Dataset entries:
************

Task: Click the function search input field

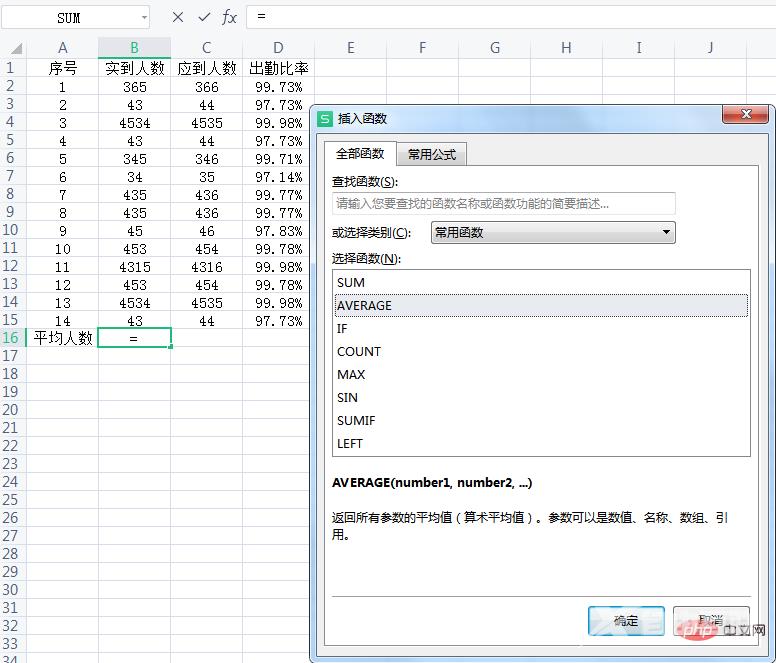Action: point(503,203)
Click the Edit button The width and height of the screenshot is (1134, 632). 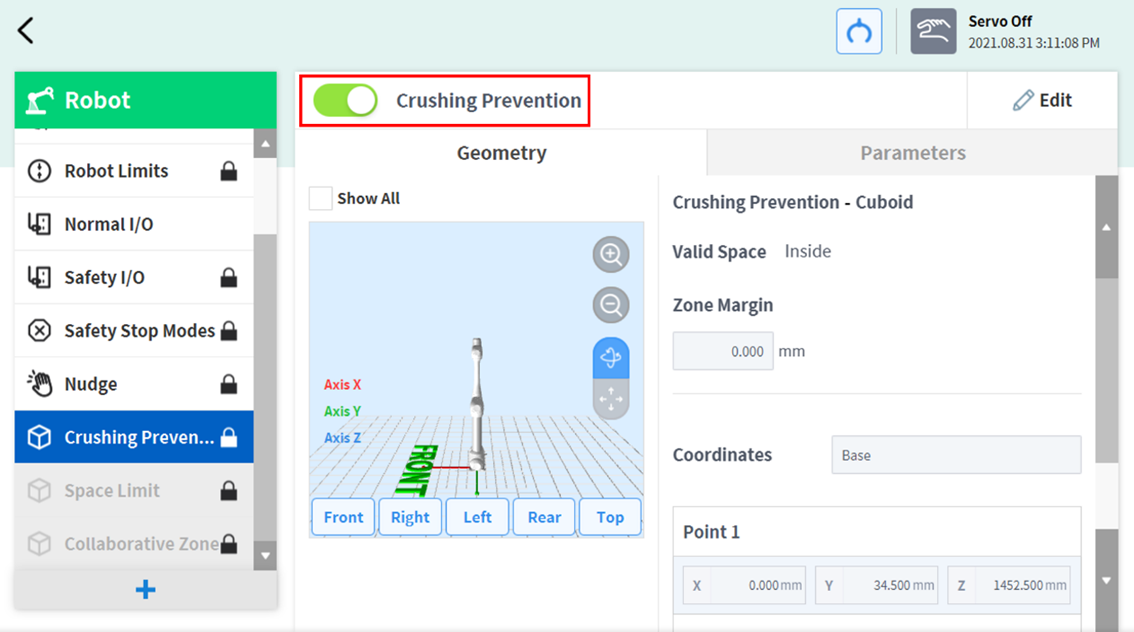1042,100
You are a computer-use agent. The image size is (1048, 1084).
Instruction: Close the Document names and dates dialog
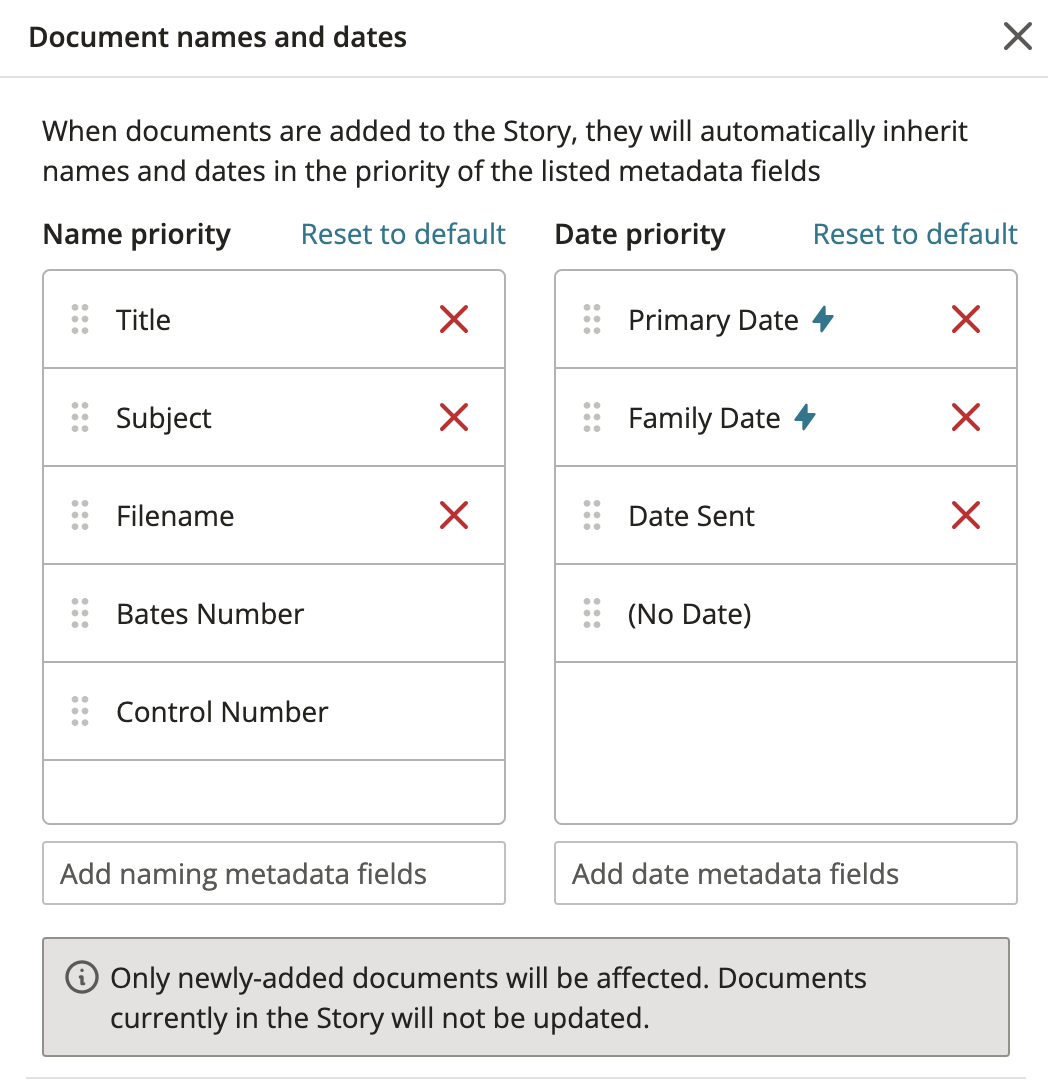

************

Prompt
Leave the pictures aside and print exactly, and only, the lines from the one with "You are a computer-use" through the end of the data, both included.

Output of the exercise
You are a computer-use agent. The image size is (1048, 1084).
Instruction: Close the Document names and dates dialog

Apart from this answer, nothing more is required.